It’s time for me to take a break from blogging about the anti-accuser reactions to the allegations against Julian Assange. Why? I know there’s more to do, but I can’t do it. At least I can’t do it without damaging myself.
I didn’t take this on as some kind of academic project. I didn’t write these posts as some kind of ecological niche project to raise the profile of my blog. I did it because I have to. While I have the energy to fight it, this isn’t something I can turn away from.
This kind of crap–this irrational grasping after reasons to keep some bigwig on his pedestal, this wild brainstorming of trivial, unexamined excuses to stick fingers in ears when someone says they’ve been violated–this damages people and it damages whatever claim to civilization we have. It blurs the line over whether a woman has the right to control what happens to her body, for women as well as men. It says demanding that right will only get you revictimized, even if you manage to get legal authorities to take you seriously. It prioritizes the claims of the powerful over those of the powerless, entrenching privilege by legitimizing the idea that answering a few questions from legal authorities is an unbearable burden that requires that the person asking for this simple redress submit any privacy she might previously have claimed.

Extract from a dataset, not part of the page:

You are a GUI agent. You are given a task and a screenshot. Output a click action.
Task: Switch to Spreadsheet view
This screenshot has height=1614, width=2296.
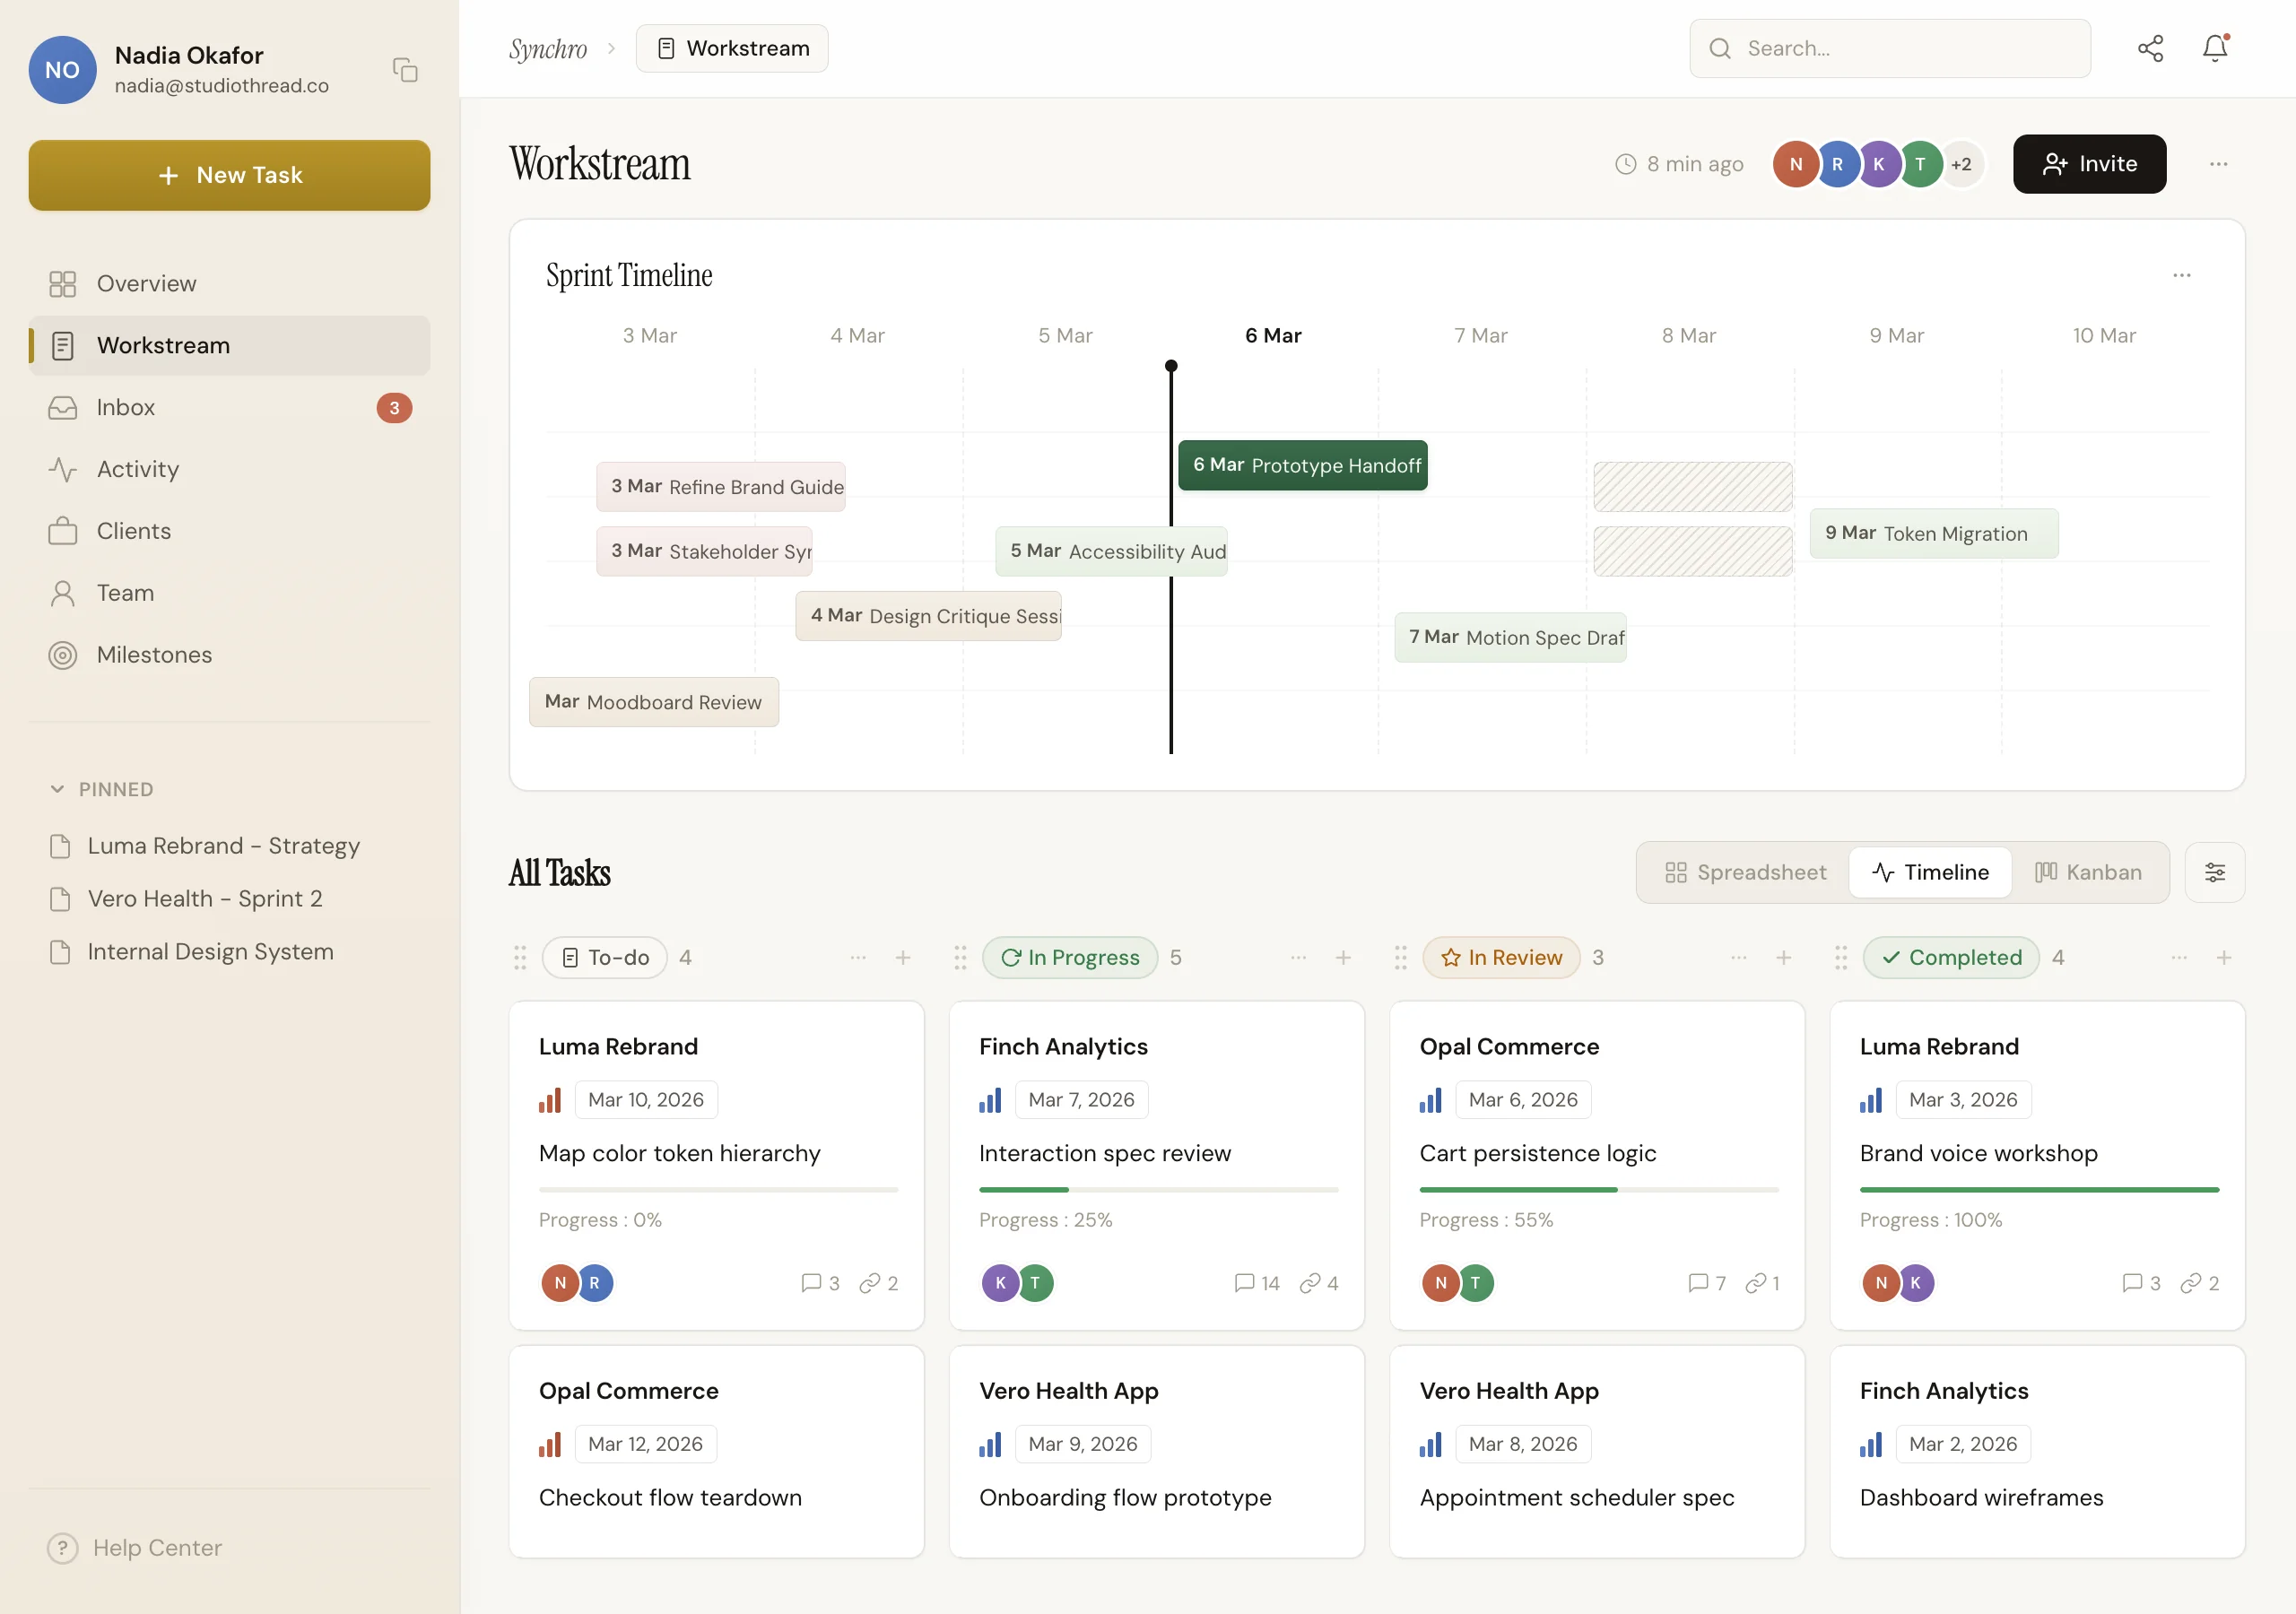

And it says that rape isn’t something people should have to think about.
I admit it. I wish that last were true. However, the last time the subject came up, I turned away from the guy who wanted to know why I wanted people to think about rape (of course it was a guy) to the women around me. “So, how many of you have had to think about rape recently?”
Everybody nodded. I turned back to the (sincere, confused) guy across the table. “Seems only fair.”
Honestly, though, I don’t demand that every guy spend a bunch of time thinking about rape. I just want the ones who don’t, who won’t, to shut the fuck up on the subject. If they won’t, I’m going to do my damnedest to make them think about it.
It’s going to cost me, though. It always costs me. It costs in energy and eloquence I could spend on something else. It costs time, because I’ve got such a tiny window to get through to people that I must get things right. And it costs in me. This is a subject where I’ve got my own set of triggers, for fear and for rage, and if I’m going to fight it, I have to spend far too much time among people who thoroughly creep me out.
So I’m done for the moment. I haven’t covered everything, but there are other people out there fighting similar fights. It’s not that hard to find them if you’re willing to look. So look before you speak.
And I’ll be back at this at some point. I’d like to stop, but as long as my blog never goes a day without someone, and usually several someones, finding this post in a search, that’s not going to happen.